Saved data entries:
--------------------------------------------------

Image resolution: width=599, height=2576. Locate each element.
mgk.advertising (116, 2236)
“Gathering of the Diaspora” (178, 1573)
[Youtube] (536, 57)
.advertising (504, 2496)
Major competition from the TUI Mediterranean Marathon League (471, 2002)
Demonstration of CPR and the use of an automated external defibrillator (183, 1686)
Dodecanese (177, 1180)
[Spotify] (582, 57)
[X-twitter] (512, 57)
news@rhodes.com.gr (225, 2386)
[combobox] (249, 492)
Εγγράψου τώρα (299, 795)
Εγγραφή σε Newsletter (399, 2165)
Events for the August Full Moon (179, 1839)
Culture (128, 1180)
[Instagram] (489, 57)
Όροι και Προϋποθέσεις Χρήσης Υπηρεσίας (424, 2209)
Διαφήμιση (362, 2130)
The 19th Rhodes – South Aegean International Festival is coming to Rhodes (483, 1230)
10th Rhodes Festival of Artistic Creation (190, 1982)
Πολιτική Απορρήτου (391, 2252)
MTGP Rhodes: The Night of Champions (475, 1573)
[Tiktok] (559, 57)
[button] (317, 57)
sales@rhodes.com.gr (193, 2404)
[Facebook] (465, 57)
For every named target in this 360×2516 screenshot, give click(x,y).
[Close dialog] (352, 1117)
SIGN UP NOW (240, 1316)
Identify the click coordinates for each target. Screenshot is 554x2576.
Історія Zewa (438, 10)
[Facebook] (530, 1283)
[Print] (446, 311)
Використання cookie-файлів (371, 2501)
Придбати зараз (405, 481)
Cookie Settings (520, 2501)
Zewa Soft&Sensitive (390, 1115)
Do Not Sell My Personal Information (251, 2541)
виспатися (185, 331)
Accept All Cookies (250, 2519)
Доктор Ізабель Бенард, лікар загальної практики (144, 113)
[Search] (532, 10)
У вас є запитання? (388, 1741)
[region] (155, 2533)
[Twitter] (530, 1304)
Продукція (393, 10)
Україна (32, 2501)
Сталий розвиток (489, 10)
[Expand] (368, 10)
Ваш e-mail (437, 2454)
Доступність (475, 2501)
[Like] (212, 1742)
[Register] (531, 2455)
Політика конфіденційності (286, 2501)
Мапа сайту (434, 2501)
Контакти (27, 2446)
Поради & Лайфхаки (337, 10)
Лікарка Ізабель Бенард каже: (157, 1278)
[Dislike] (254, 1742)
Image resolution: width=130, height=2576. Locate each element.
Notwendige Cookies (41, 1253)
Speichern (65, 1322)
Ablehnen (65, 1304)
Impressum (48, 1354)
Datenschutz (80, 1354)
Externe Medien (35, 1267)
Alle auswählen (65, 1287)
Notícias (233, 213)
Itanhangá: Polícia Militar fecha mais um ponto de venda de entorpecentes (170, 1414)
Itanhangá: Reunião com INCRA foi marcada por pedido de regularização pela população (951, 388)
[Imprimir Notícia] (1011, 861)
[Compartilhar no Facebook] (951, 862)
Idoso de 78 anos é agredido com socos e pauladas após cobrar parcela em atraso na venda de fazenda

--------------------------------------------------

Assigned task —
Looking at the data above, write out exactly the lines that start at the one containing "Demonstration of CPR" and end at the one containing "У вас є запитання? (388, 1741)"; include both and nothing beyond.

Response to this exercise —
Demonstration of CPR and the use of an automated external defibrillator (183, 1686)
Dodecanese (177, 1180)
[Spotify] (582, 57)
[X-twitter] (512, 57)
news@rhodes.com.gr (225, 2386)
[combobox] (249, 492)
Εγγράψου τώρα (299, 795)
Εγγραφή σε Newsletter (399, 2165)
Events for the August Full Moon (179, 1839)
Culture (128, 1180)
[Instagram] (489, 57)
Όροι και Προϋποθέσεις Χρήσης Υπηρεσίας (424, 2209)
Διαφήμιση (362, 2130)
The 19th Rhodes – South Aegean International Festival is coming to Rhodes (483, 1230)
10th Rhodes Festival of Artistic Creation (190, 1982)
Πολιτική Απορρήτου (391, 2252)
MTGP Rhodes: The Night of Champions (475, 1573)
[Tiktok] (559, 57)
[button] (317, 57)
sales@rhodes.com.gr (193, 2404)
[Facebook] (465, 57)
For every named target in this 360×2516 screenshot, give click(x,y).
[Close dialog] (352, 1117)
SIGN UP NOW (240, 1316)
Identify the click coordinates for each target. Screenshot is 554x2576.
Історія Zewa (438, 10)
[Facebook] (530, 1283)
[Print] (446, 311)
Використання cookie-файлів (371, 2501)
Придбати зараз (405, 481)
Cookie Settings (520, 2501)
Zewa Soft&Sensitive (390, 1115)
Do Not Sell My Personal Information (251, 2541)
виспатися (185, 331)
Accept All Cookies (250, 2519)
Доктор Ізабель Бенард, лікар загальної практики (144, 113)
[Search] (532, 10)
У вас є запитання? (388, 1741)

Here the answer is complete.